Therefore, the generated “set of output images” are equivalent to second content items.).

Regarding Claim 4. Xu further teaches The computer-implemented method of claim 3, further comprising:
obtaining image metadata relating to the user-identified image (Xu, [0044], FIG. 6 shows the system receiving a selection of a particular search result 601 in the example embodiment shown in FIGS. 4 and 5. Scrolling may display more results. Box 602 displays metadata associated with result 601 which includes generation parameters in the form of a model 604, prompt 606, and parameters 608. In some embodiments, when a cursor hovers over an image in the search results, for example search result 601, a box displaying the associated metadata, for example box 602, may be displayed. In one embodiment, box 602 may be displayed for any selected search result.);
generating first image generation prompts based on the image metadata (Xu, [0045] FIG. 7 shows the embodiment of FIGS. 4-6 receiving a request to merge the prompt 606 with prompt 501, as indicated by the position of cursor 402 over the merge option 701. Upon receiving the selection of merge option 701, the system uses the prompt analysis and merge engine 206 to merge the prompts 501 and 606 to create prompt 702 "a 68 year old priest with red robe, Vincent Van Gogh." The model 604 and parameters 608 are input upon receiving the instructions to merge as well.); and
inputting the first image generation prompts to the generative image model, the generative image model generating the first images based on the first image generation prompts (Xu, [0046] FIG. 8 shows the embodiment of FIGS. 4-7 after the system 201 has merged the inputs. The system 201 displays the results of the search 801 using the merged search elements, that is prompt 702, model 604, and parameters 608.
[0047] When the system receives instruction 805 to generate an image it may generate and display a newly created image.).
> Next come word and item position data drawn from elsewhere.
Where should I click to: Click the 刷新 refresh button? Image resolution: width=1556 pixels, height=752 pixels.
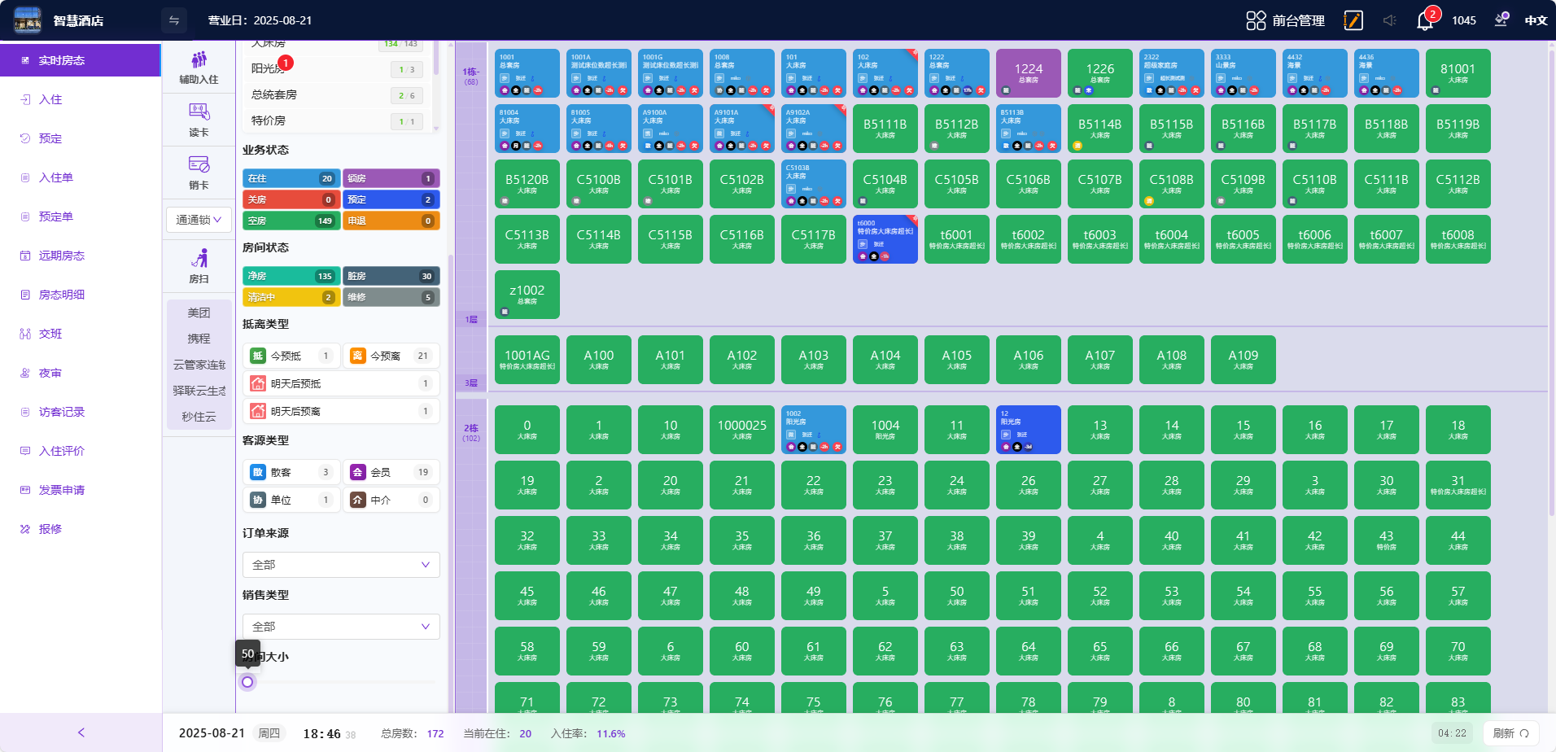[1510, 733]
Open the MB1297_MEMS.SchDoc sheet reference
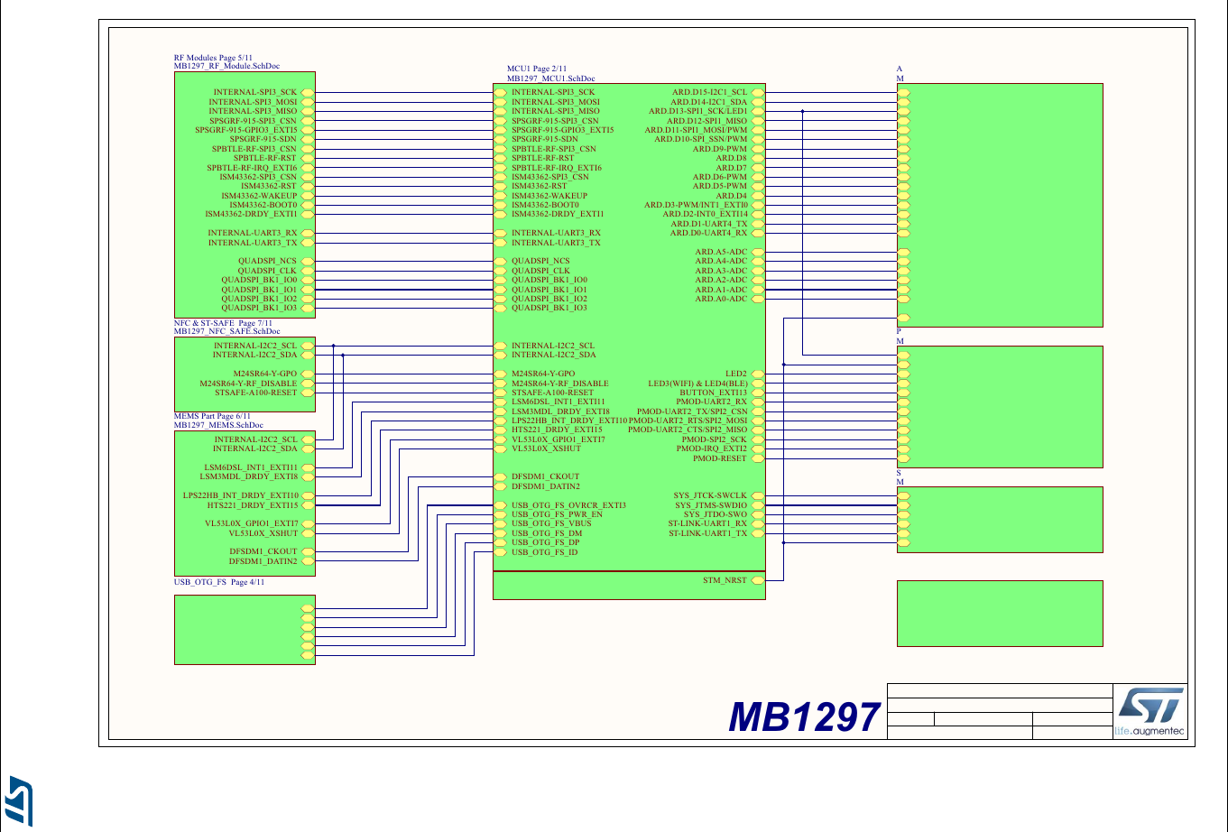Screen dimensions: 1228x832 pyautogui.click(x=218, y=425)
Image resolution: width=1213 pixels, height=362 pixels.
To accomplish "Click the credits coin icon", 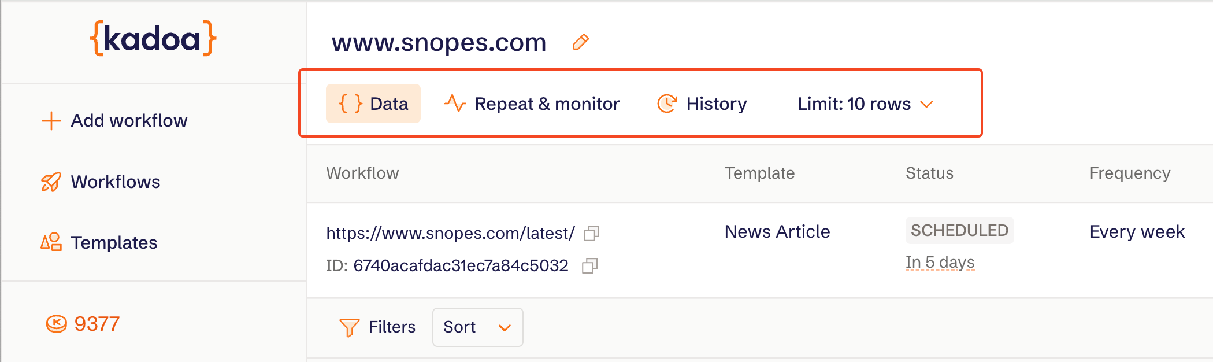I will point(56,324).
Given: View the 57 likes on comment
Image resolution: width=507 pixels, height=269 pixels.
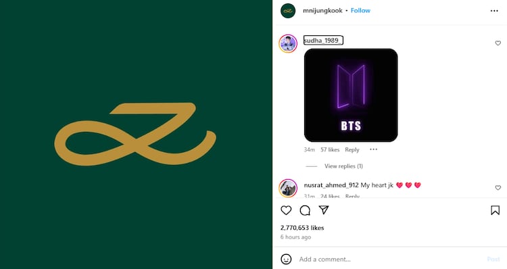Looking at the screenshot, I should [x=330, y=149].
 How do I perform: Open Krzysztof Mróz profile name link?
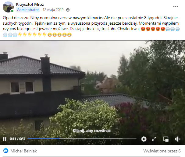[x=30, y=4]
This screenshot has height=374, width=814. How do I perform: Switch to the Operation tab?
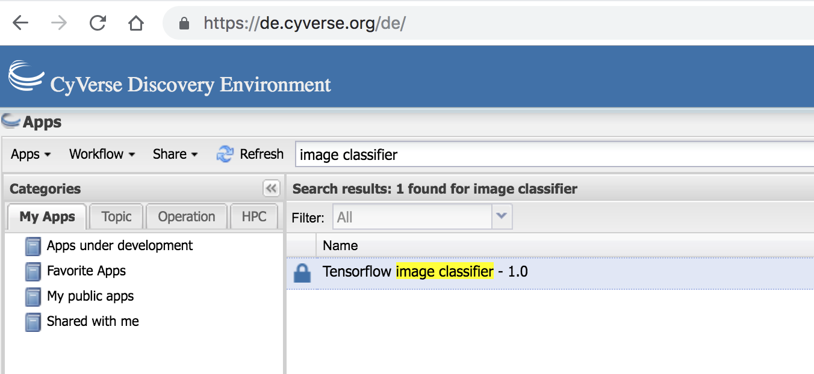pyautogui.click(x=187, y=217)
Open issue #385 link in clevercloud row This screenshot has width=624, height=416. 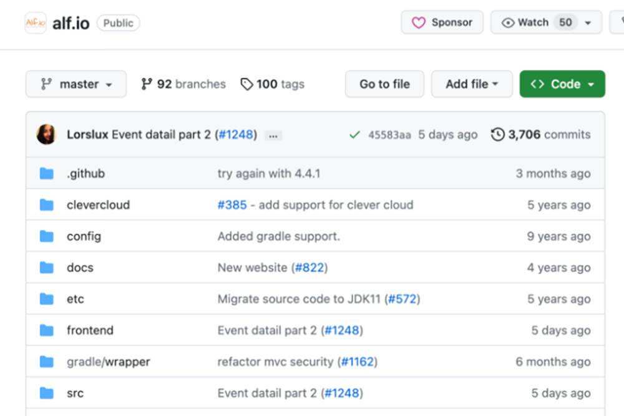(232, 205)
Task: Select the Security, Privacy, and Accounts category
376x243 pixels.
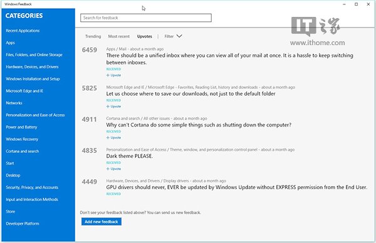Action: [32, 187]
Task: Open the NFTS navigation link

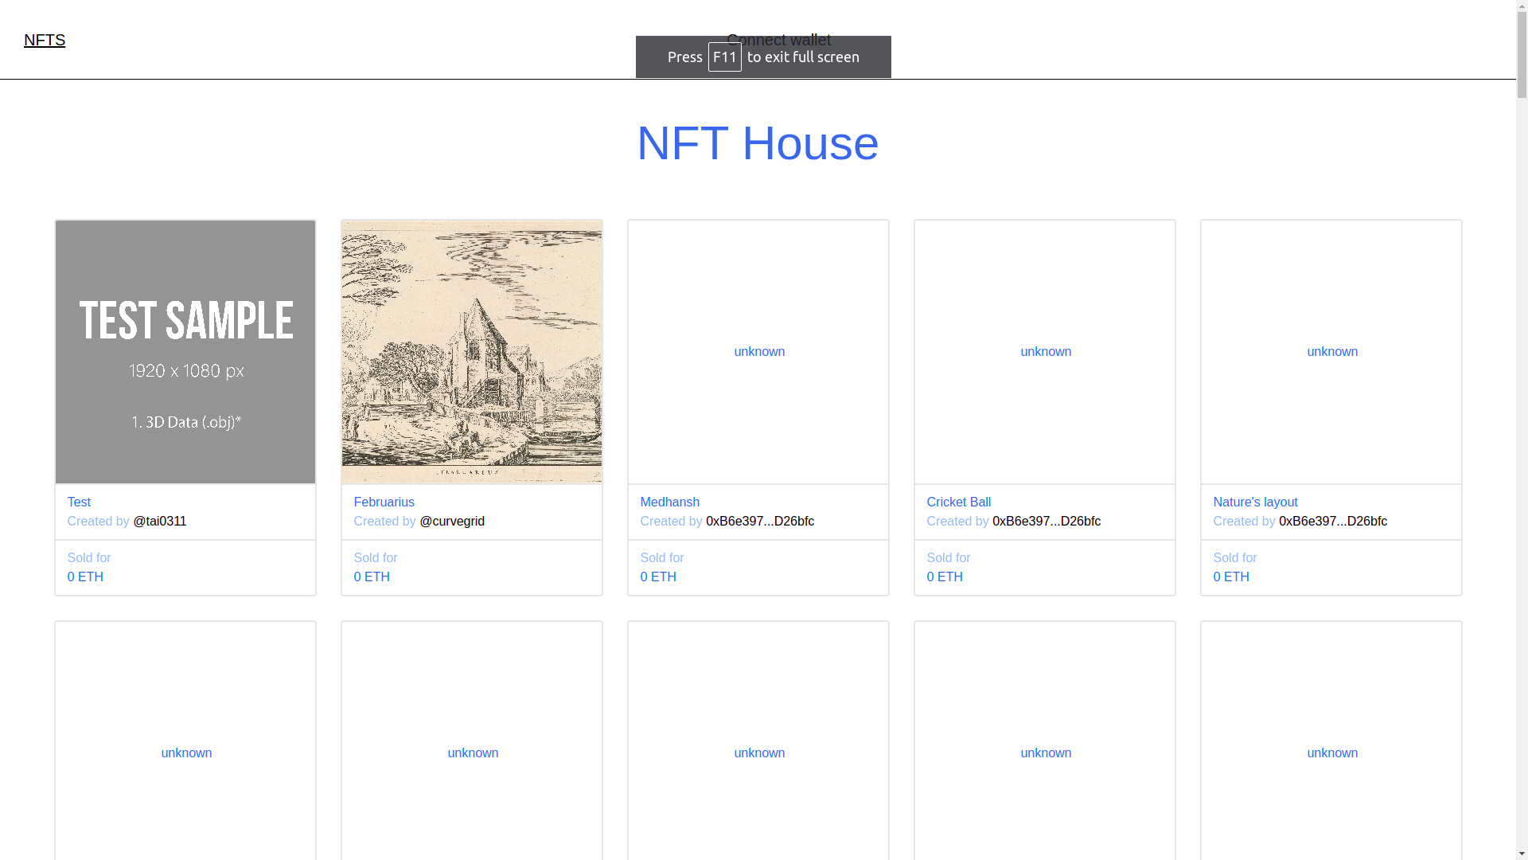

Regarding Claim 5. Xu further teaches The computer-implemented method of claim 4, wherein the one or more generative models comprise a generative language model, the computer-implemented method further comprising:
generating a first language generation prompt based on the image metadata (Xu, abstract, the invention describes systems and methods to enhance the process of creating an artificial intelligence (AI) generated content or content items, such as images, text, video, sounds, etc., using a text or other suitable prompt, such as via voice input. The systems and methods disclosed provide streamlined content generation with, e.g., reduced processing power and computing time. In an embodiment the systems and methods receive a prompt for generating a first content item using a generative artificial intelligence (AI) model and retrieve, based on the prompt, a collection of matching content items. The systems and methods may then receive input selecting one of the content items from the collection and identify a prompt used to generate the selected content item. The systems and methods may then merge using a trained natural language processing model, the received prompt with the prompt of the selected content item to create a third prompt. In an embodiment the systems and methods may modify the third prompt based on additional input and, based on the modified third prompt, generate a second content item. 
[0045] FIG. 7 shows the embodiment of FIGS. 4-6 receiving a request to merge the prompt 606 with prompt 501, as indicated by the position of cursor 402 over the merge option 701. Upon receiving the selection of merge option 701, the system uses the prompt analysis and merge engine 206 to merge the prompts 501 and 606 to create prompt 702 "a 68 year old priest with red robe, Vincent Van Gogh." The model 604 and parameters 608 are input upon receiving the instructions to merge as well.); and
inputting the first language generation prompt to the generative language model, the generative language model outputting the first image generation prompts in response to the first language generation prompt (Xu, [0030] The prompt analysis and merge engine 206, in some embodiments, includes a sentence merging model that can be trained to merge the main descriptions of two prompts together by fine tuning a large pretrained language model, like OpenAI's GPT BERT, XLNet, or ROBERTa with collected training data.  
[0046] FIG. 8 shows the embodiment of FIGS. 4-7 after the system 201 has merged the inputs. The system 201 displays the results of the search 801 using the merged search elements, that is prompt 702, model 604, and parameters 608. In this example, the system 201 has used prompt analysis and merge engine 206 to merge "68 year old priest with red robe, Vincent Van Gogh" and "an old priest in red." The engine 206, in one embodiment, recognizes the individual words as main descriptions and modifiers. In both prompts "priest" is a main description. "Old," "68 year old," "with red robe," "Vincent Van Gogh," and "in red" are modifiers. It also recognizes that "red robe" and "in red" are overlaps along with "old" and 68 year old." These terms are therefore reduced in the example. The system 201 then receives an instruction to modify the input including updating the prompt 702 to prompt 802 and updating the height 803 and width 804 of the generated image.).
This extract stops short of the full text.